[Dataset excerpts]
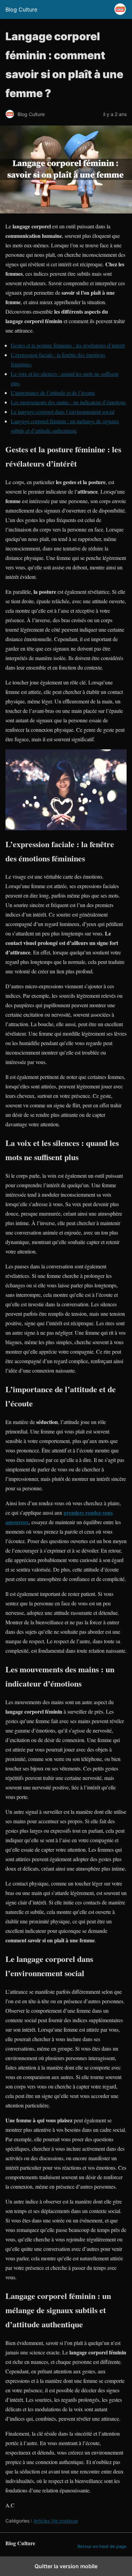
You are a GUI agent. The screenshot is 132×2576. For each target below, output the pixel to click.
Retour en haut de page (102, 2546)
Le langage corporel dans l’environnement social (62, 411)
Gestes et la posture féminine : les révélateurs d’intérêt (68, 345)
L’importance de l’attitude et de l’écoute (53, 392)
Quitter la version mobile (66, 2566)
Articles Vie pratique (56, 2521)
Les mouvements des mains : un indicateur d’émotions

> _WORK ORDER_: Nothing but the lines from the one containing "Articles Vie pratique (56, 2521)" to the end of the records above should appear, each copied exactly.

> _RESPONSE FOR THIS EXERCISE_:
Articles Vie pratique (56, 2521)
Les mouvements des mains : un indicateur d’émotions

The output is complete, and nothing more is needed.